Bob Stewart has resigned from his position as general manager of the newly-merged Snowy Valleys Council, sending a seismic shock today through council circles across Tumut and Tumbarumba.
His resignation comes less than six months after being appointed by the state government to the role of general manager of Snowy Valleys Council, the new organisation created by the forced amalgamation of Tumut and Tumbarumba councils.
He was formerly the general manager of Tumut Council, a position he’d held for almost seven years.
Tumbarumba’s Kay Whitehead, the current assistant general manager, will be the acting interim general manager.
Mr Stewart’s resignation inevitably raises questions about the progress of amalgamating the culturally disparate Tumbarumba and Tumut councils into a new organisation. It is an open secret within the new council that the process is not proceeding smoothly.
Administrator Paul Sullivan said it was with regret that he announced he had received the resignation of Mr Stewart.
“Bob has conveyed to me that he felt the time was right to leave to allow for new blood to step up in to the position and steer the new council,” Mr Sullivan said.
“His departure marks the end of an era and I want to thank Bob for his 40 years of service and dedication to local government, and for his loyalty to the community.”
“Kay has a wealth of knowledge and experience in local government and the finance sector.
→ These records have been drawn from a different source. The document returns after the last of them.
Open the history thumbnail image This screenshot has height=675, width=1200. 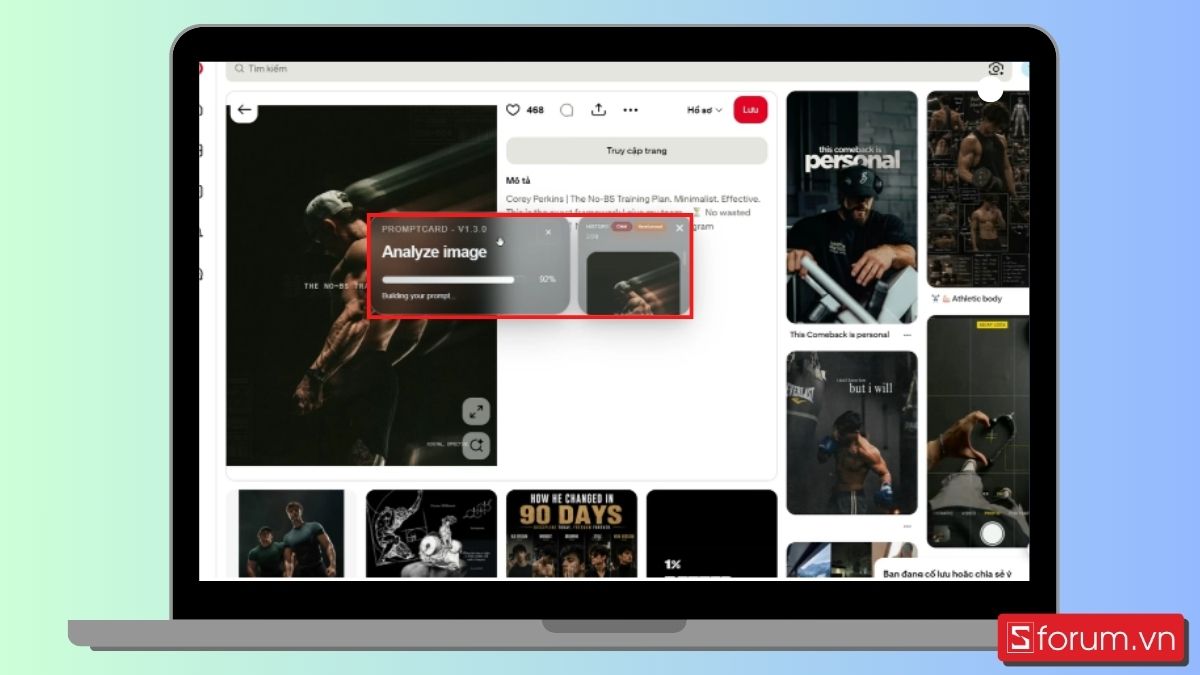633,283
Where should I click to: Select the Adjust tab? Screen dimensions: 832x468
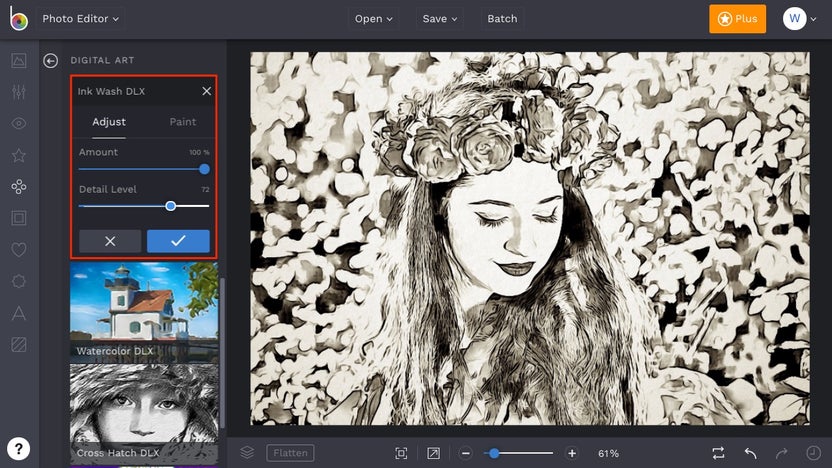[x=109, y=122]
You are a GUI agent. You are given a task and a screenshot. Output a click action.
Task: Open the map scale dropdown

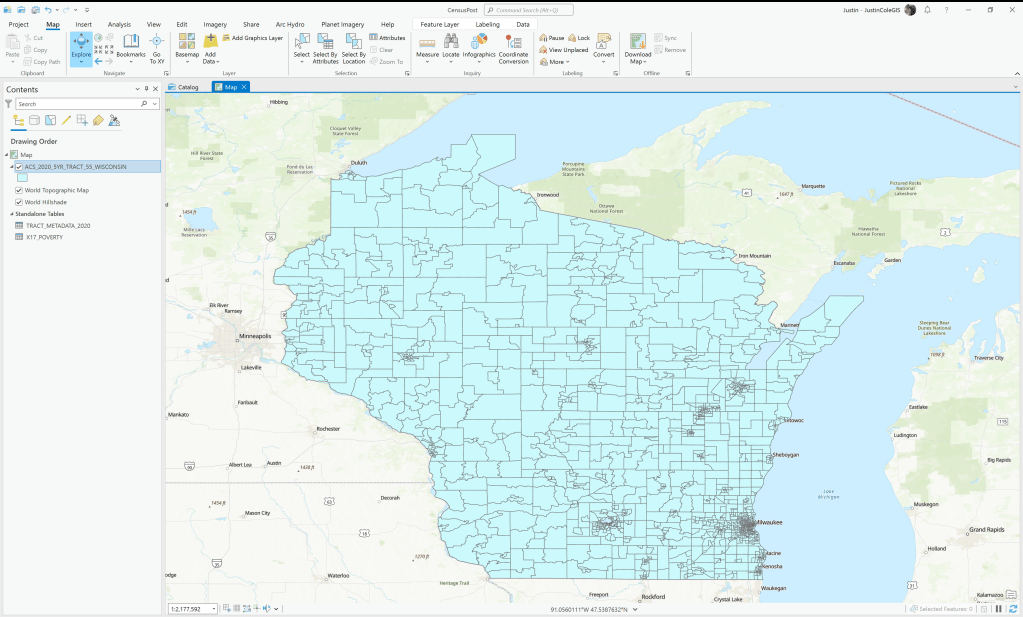[213, 609]
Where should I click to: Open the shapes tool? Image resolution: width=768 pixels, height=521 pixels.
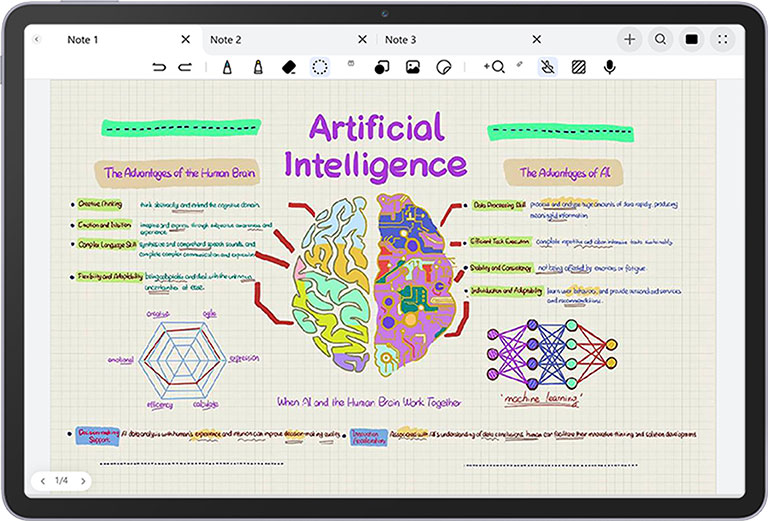[381, 67]
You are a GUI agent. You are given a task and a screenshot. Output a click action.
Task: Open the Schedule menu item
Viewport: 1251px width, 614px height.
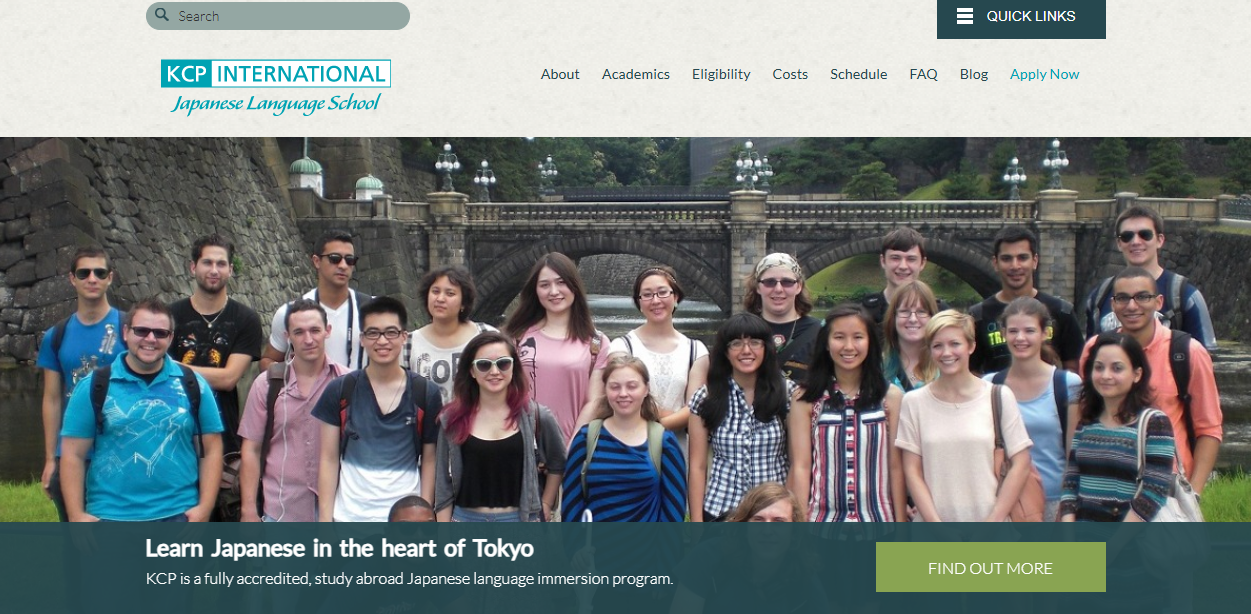point(859,74)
I look forward to working alongside her as we roll out the new organisational structure and branding of Snowy Valleys Council.”
Mr Stewart was appointed general manager of the now defunct Tumut Shire Council in October of 2008.
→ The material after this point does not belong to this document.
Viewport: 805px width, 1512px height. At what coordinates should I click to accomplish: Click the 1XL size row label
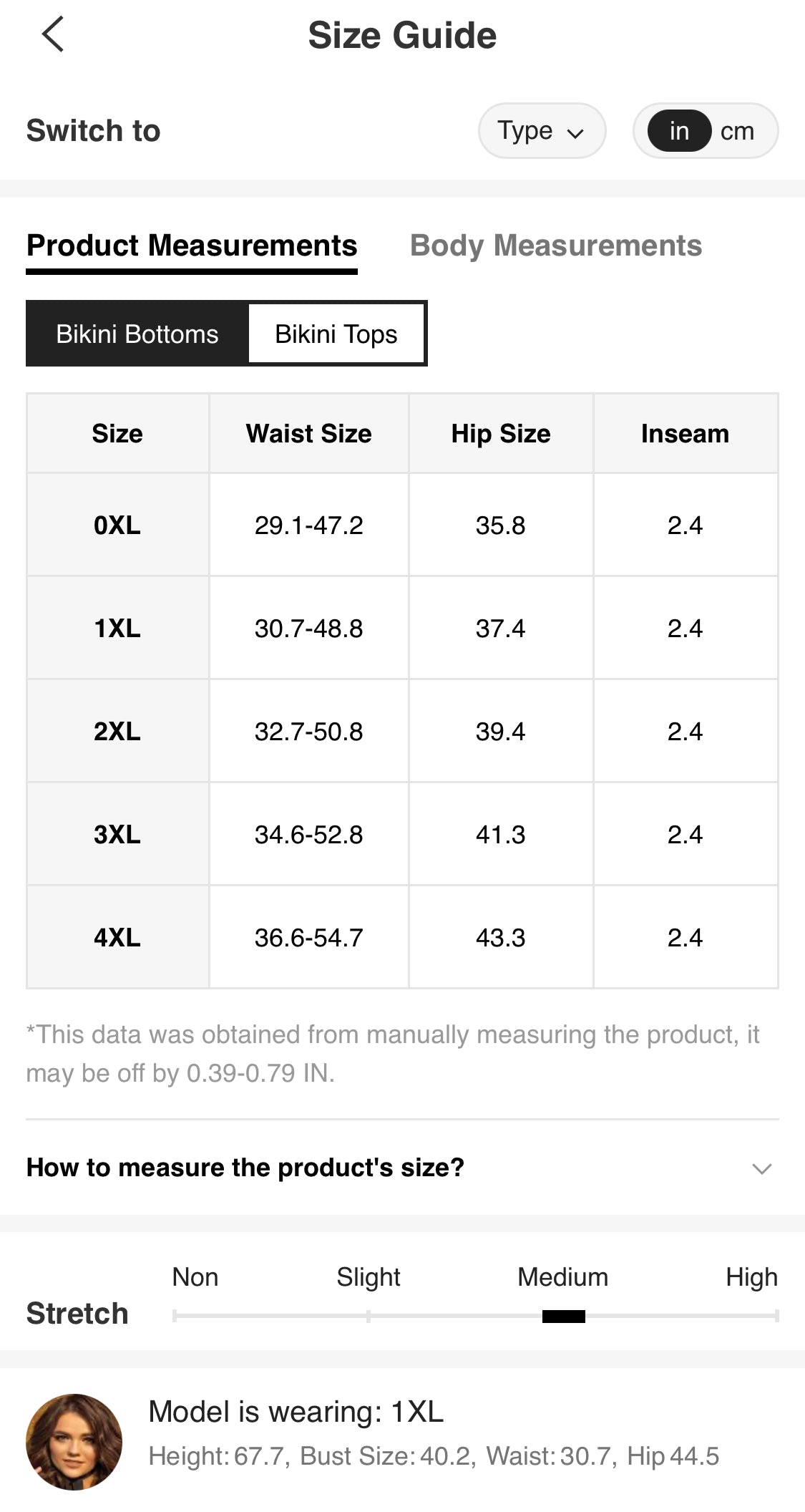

He came from Liverpool Plains Shire, where he was a Director of Environment and Community Services for eight years. He replaced Chris Adams in the Tumut job.
Mr Stewart had been in local government for almost four decades, including 20 years as the chief planner and economic development officer at Griffith, as well as spending time at Cabonne Shire.
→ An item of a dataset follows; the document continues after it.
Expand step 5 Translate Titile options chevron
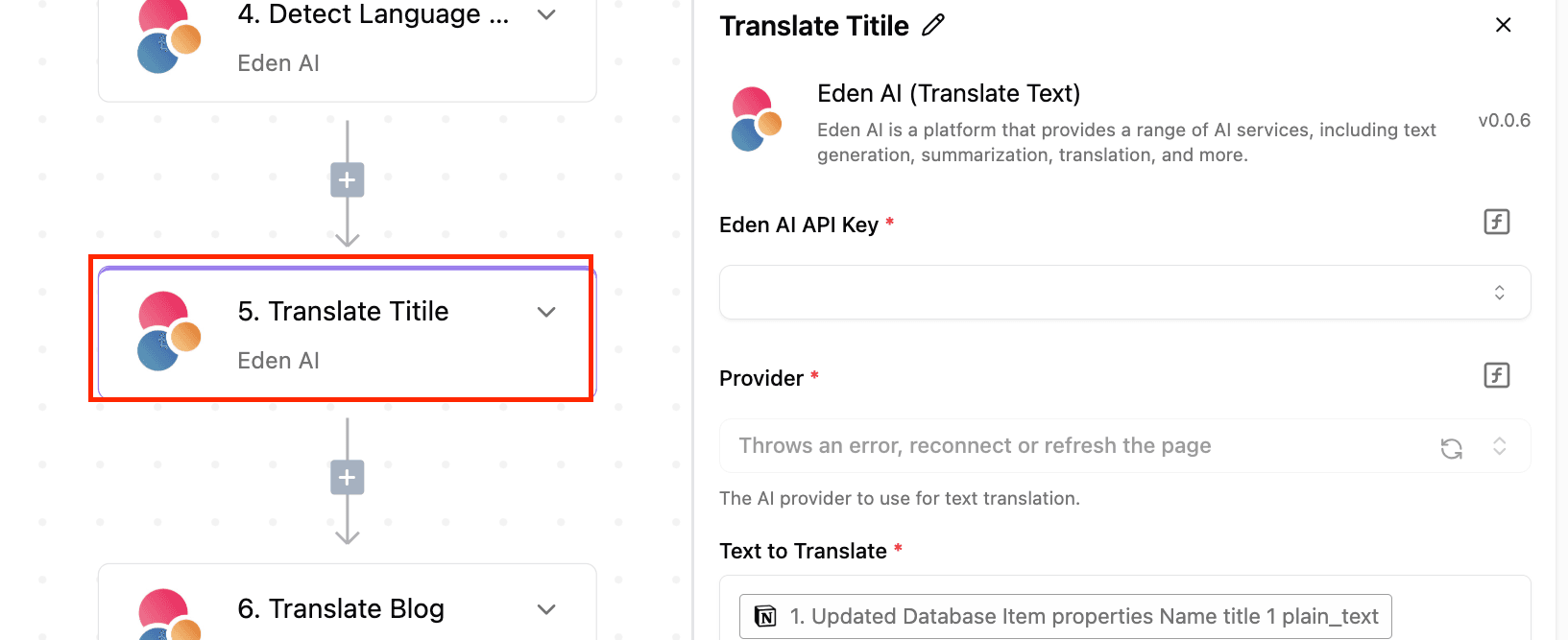 click(546, 312)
His time at the helm in Tumut has been an eventful one for the council.
He stepped in to the role during a particularly acrimonious term for the council’s elected representatives.
In 2010, the region was battered by floods, which returned in 2012, and under Mr Stewart’s watch the council was responsible for one of the largest infrastructure recovery projects in its history, totalling $20m.
Mr Stewart has been an outspoken supporter of amalgamations throughout the local government reform process, a stance that was unpopular among the Gundagai and Tumbarumba communities.
He never wavered from the belief that Tumut’s best interests would be served by merging with Tumbarumba, and preferably, Gundagai, even as Tumut councillors ultimately backed away at the last minute from the merger concept.